In reinsurance arbitrations, most parties agree to confidentiality and enter into a formal confidentiality order.  The confidentiality order typically applies to the final award as well as all materials generated in the arbitration.  Some insurance and reinsurance agreements have confidentiality provisions that lead to the same result.  The ARIAS-U.S. Rules for U.S. Insurance & Reinsurance Disputes presumes confidentiality (7.1 and 7.2) and ARIAS has a model confidentiality agreement.

In two previous blog posts, we discussed some of the issues with confidentiality in arbitration and whether arbitration awards and materials should be sealed when there is a petition to vacate or confirm the award.  In a recent case outside of the insurance and reinsurance world, a Missouri federal court addressed a similar question.

In CAA Sports LLC v. Dogra, No. 4:18-cv-01887-SNLJ, 2018 U.S. Dist. LEXIS 214223 (E.D. Mo. Dec. 20, 2018), an employment contract contained a confidentiality provision.  After an arbitration award, the losing party sought to vacate the award in federal court.  The proponent of the petition to vacate moved to seal the arbitration award and supporting documents.
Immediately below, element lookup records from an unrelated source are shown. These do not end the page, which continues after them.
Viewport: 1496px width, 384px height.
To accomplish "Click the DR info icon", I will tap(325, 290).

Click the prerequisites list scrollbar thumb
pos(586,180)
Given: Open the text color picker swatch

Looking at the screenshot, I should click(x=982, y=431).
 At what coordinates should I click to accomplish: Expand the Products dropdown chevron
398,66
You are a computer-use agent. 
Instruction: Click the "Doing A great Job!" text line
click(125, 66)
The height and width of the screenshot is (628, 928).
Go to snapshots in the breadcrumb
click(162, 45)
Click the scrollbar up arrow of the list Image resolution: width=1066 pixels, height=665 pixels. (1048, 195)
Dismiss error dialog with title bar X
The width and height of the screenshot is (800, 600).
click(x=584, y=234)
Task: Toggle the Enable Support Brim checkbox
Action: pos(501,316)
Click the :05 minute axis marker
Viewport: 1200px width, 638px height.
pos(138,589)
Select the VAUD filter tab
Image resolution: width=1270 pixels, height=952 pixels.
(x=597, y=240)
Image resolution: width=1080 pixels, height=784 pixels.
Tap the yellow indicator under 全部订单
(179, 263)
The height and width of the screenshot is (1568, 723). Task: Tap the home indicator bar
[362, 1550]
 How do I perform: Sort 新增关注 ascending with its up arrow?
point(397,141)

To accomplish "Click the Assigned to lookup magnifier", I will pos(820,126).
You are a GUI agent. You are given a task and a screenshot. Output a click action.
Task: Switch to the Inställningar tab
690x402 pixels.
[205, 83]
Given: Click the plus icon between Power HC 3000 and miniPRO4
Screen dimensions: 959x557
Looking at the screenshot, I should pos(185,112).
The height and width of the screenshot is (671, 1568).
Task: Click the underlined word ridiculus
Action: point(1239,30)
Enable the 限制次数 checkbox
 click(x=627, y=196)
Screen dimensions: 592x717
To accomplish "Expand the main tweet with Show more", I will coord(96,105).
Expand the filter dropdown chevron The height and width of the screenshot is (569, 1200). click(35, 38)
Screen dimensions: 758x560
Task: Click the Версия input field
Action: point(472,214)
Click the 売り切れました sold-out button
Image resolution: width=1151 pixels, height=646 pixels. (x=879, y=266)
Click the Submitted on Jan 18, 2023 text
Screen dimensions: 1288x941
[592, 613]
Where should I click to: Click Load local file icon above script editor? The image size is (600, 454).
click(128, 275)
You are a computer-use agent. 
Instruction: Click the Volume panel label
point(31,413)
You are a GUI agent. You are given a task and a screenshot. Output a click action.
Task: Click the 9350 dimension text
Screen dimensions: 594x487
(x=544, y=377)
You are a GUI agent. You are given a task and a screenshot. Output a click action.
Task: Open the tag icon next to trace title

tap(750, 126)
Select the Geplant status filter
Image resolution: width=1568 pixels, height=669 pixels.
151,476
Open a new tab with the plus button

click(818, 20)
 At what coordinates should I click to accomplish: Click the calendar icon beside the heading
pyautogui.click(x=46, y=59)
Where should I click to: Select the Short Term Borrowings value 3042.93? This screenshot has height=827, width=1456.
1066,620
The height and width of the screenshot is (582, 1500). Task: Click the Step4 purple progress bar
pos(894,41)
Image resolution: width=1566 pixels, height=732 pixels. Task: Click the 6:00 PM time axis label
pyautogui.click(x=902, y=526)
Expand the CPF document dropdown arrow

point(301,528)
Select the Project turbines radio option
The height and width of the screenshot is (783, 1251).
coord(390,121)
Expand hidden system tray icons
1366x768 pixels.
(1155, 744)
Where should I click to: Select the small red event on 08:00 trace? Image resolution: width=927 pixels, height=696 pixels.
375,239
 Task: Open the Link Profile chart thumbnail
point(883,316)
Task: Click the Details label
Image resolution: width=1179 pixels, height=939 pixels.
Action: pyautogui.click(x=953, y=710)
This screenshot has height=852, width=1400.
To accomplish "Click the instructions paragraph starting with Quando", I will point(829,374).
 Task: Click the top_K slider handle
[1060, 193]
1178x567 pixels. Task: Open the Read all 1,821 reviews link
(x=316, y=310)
The court denied the motion for two reasons.  First, the court did not believe that the confidentiality provision extended to a court’s review of the arbitration award.  Second, the presumption of public access to litigation outweighed any concern about confidentiality.  The court found none of the exceptions that would allow sealing applied here.  “There is, for example, no suggestion that the arbitration award and supporting materials contain personal identifying information, implicate innocent third parties, or contain routinely protected information such as trade secrets or proprietary data.”  The court noted that, in the context of arbitrations, courts routinely reject arguments to seal based merely to honor the parties’ underlying confidentiality agreements.  The court cited a string of recent cases in the opinion (linked above), including some insurance and reinsurance cases.

But the court did address the issue of arbitration materials that the petitioner claimed had no relevance to the petition to vacate the award.  The court asked the parties to work that out themselves and to come back and move for further relief if they disagree about what materials should come before the court.

While the court followed the growing trend of not sealing arbitration awards and related materials just because there is a confidentiality agreement, it gave the proponent of the sealing application some solace in limiting the arbitration materials to only those that were relevant to the vacatur application.  This may mean that arbitration briefs, depositions, testimony and the like may not need to be filed if both parties (or the court on application) agree that their relevance is limited for the purposes of the court proceeding.  This may help mitigate the public filing of the arbitration award to some degree.  At the very least, the details of the arbitration proceeding may not have to be spread across the public record.

Given the trend in the reinsurance industry of going to court to confirm arbitration awards even if confirmation is not really necessary for enforcement purposes, this court’s practical solution to avoiding the indiscriminate public filing of arbitration materials may be helpful in future cases where there is more to the court action than meets the eye.